● **What is needed**
Look through the records below for the line holding "For every named target in this 571×2576". Write it out exactly, with each following line through the line holding "اتصل بنا (536, 2481)".

● **Records supplied**
• • • • •

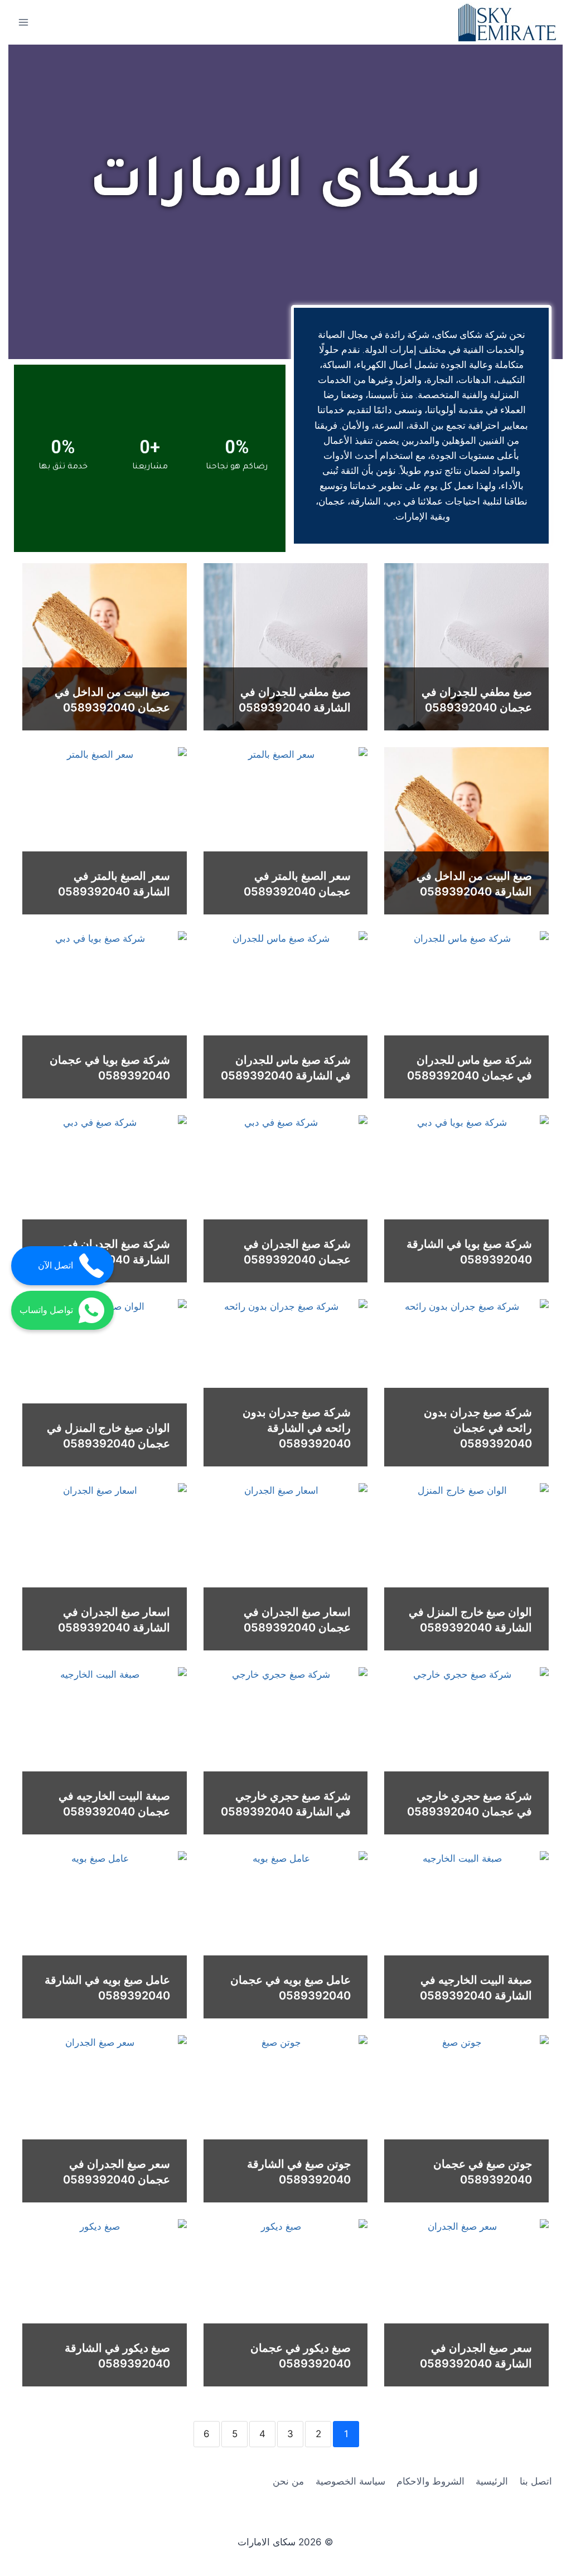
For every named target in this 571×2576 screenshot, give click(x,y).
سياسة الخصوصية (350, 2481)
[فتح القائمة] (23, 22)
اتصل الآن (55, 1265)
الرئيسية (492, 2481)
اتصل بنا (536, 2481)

• • • • •

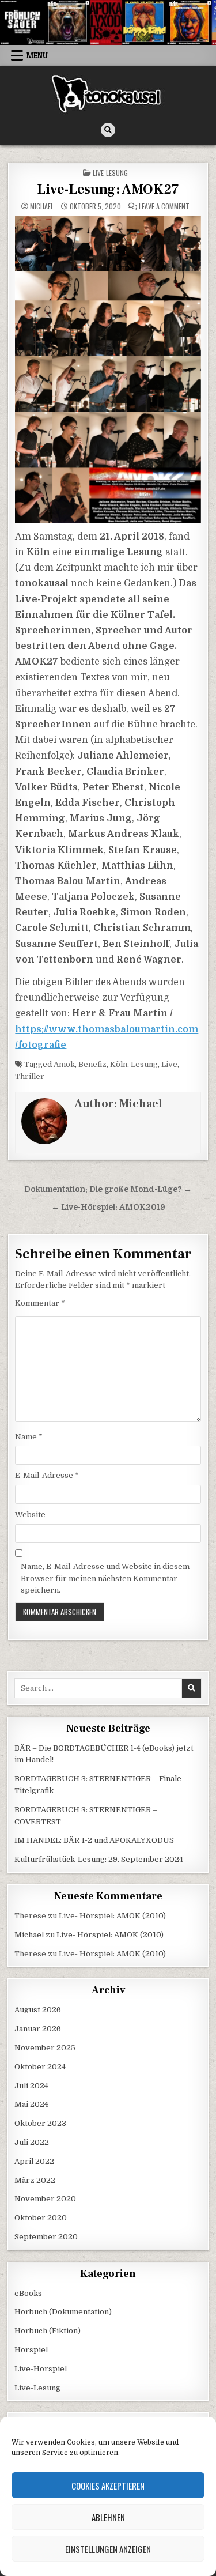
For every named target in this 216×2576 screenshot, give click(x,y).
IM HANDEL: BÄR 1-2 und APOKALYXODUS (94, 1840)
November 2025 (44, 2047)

• • • • •

● **Answer section**
For every named target in this 571×2576 screenshot, give click(x,y).
سياسة الخصوصية (350, 2481)
[فتح القائمة] (23, 22)
اتصل الآن (55, 1265)
الرئيسية (492, 2481)
اتصل بنا (536, 2481)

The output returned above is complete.